Activity:
After the line containing "Go to next page", write nothing more; before it, reproduce every line of the material below exactly, starting with the first.

Input records:
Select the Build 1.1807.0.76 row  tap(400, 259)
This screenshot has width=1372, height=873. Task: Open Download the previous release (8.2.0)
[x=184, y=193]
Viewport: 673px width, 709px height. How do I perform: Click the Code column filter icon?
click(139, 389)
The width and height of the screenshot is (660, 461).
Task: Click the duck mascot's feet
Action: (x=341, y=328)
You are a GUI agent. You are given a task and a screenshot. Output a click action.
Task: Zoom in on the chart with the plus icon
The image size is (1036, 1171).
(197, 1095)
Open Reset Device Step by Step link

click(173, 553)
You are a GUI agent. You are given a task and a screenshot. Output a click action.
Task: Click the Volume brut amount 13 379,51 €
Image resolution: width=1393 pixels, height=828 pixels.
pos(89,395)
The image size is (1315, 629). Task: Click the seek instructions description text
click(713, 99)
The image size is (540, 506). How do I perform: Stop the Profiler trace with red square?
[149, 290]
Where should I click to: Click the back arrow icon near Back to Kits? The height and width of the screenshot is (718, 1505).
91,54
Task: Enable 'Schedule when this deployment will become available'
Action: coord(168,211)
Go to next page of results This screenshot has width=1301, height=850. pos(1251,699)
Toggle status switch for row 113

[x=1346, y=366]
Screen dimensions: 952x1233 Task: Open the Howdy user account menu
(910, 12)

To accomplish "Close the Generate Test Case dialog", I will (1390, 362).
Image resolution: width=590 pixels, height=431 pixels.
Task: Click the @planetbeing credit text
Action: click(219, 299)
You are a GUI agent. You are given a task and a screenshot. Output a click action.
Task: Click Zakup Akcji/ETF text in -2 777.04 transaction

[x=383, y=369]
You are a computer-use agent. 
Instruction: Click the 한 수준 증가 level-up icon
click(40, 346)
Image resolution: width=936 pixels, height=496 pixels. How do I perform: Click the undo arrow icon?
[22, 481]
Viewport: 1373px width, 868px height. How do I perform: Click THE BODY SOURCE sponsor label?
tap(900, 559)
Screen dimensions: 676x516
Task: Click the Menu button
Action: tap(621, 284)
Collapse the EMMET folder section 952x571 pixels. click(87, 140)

Reply:
Select the Build 1.1807.0.76 row  tap(400, 259)
This screenshot has width=1372, height=873. Task: Open Download the previous release (8.2.0)
[x=184, y=193]
Viewport: 673px width, 709px height. How do I perform: Click the Code column filter icon?
click(139, 389)
The width and height of the screenshot is (660, 461).
Task: Click the duck mascot's feet
Action: (x=341, y=328)
You are a GUI agent. You are given a task and a screenshot. Output a click action.
Task: Zoom in on the chart with the plus icon
The image size is (1036, 1171).
(197, 1095)
Open Reset Device Step by Step link

click(173, 553)
You are a GUI agent. You are given a task and a screenshot. Output a click action.
Task: Click the Volume brut amount 13 379,51 €
Image resolution: width=1393 pixels, height=828 pixels.
pos(89,395)
The image size is (1315, 629). Task: Click the seek instructions description text
click(713, 99)
The image size is (540, 506). How do I perform: Stop the Profiler trace with red square?
[149, 290]
Where should I click to: Click the back arrow icon near Back to Kits? The height and width of the screenshot is (718, 1505).
91,54
Task: Enable 'Schedule when this deployment will become available'
Action: coord(168,211)
Go to next page of results This screenshot has width=1301, height=850. pos(1251,699)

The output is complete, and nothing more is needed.